It is still not the crypto-to-crypto transaction guys. Bitpay is still in the middle so there is a cost in the middle. If this is a crypto-to-crypto transaction then I would say that this is really a big news. But for AT&T to have someone in the middle to process the service then this could be considered as 'half-baked', in my opinion.
But honestly, this is the way bitcoin payments are going to be done. Companies are not going to hold a volatile asset as a means of payment/revenue, doesn't matter if the asset is going up. They simply aren't going to hold a volatile currency. There will always be a middle man for bitcoin payments for 99.9% of companies.

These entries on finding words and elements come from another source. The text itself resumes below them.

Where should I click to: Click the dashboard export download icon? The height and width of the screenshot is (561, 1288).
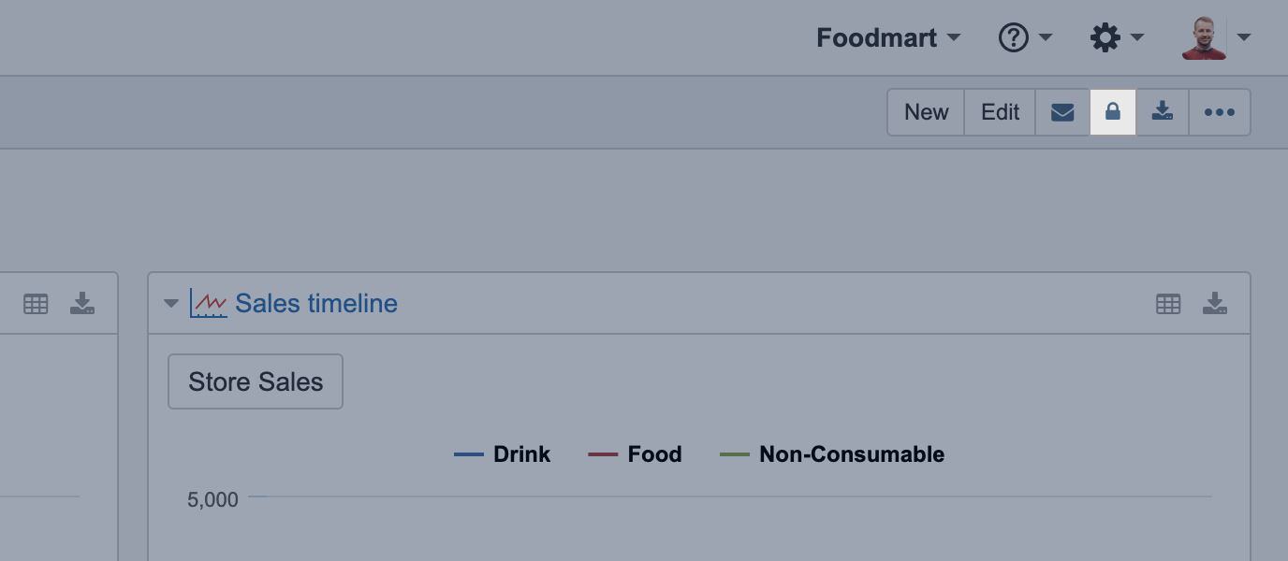point(1163,112)
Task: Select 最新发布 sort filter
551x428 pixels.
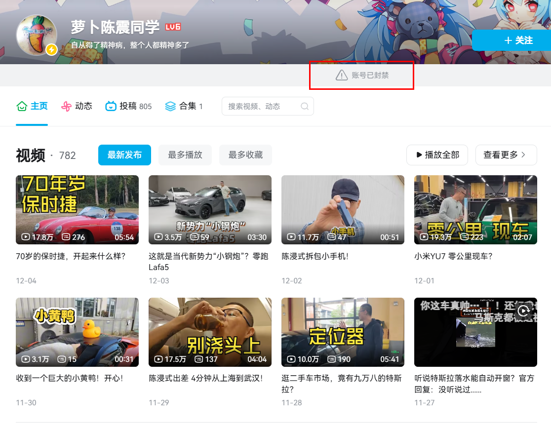Action: tap(124, 155)
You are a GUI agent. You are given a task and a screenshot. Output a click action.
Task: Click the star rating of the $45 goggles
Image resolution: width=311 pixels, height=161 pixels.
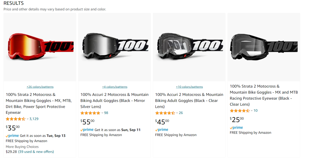pyautogui.click(x=165, y=113)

I have a thread on here where I point out this will actually hurt the bitcoin price because every bitcoin that gets spent by someone isn't just moving to a merchant, instead it is being immediately sold on the market, creating downward pressure on the price. Of course to balance this, merchant adoption means it is more likely more people will own bitcoin in the first place, but the immediate effect of spending bitcoin will be the same as if you sold it because companies are always going to use services like bitpay. They have balance sheets in USD or whatever national currency, which means they need to square up revenue in fiat not in crypto.
The rare exception would be something like Overstock where the CEO wants to move it to being a blockchain company and it actively invests in bitcoin by keeping some of the bitcoin payments it receives in bitcoin rather than converting all immediately to fiat. Don't expect direct adoption of bitcoin by most merchants, it just doesn't make sense for them in terms of risk or accounting. It is one thing for a company to invest in something using funds they've set aside for investments, but companies aren't going to put their direct revenue up to the whims of the market after receiving that revenue from the customer.
The important thing is that large companies are starting to accept bitcoin. The Spedn app apparently works with multiple large retailers, and now AT&T accepts bitcoin as well. All of a sudden now in 2019 numerous major companies accept bitcoin payments, that is HUGE! Though I still think Amazon is the big fish we are waiting on, given that is it the central hub for buying things on the internet for a significant part of the world. But already we can now have an answer to people when they say "where can you even spend it", we can now list a number of large well known companies that accept bitcoin, and that list will only continue to grow!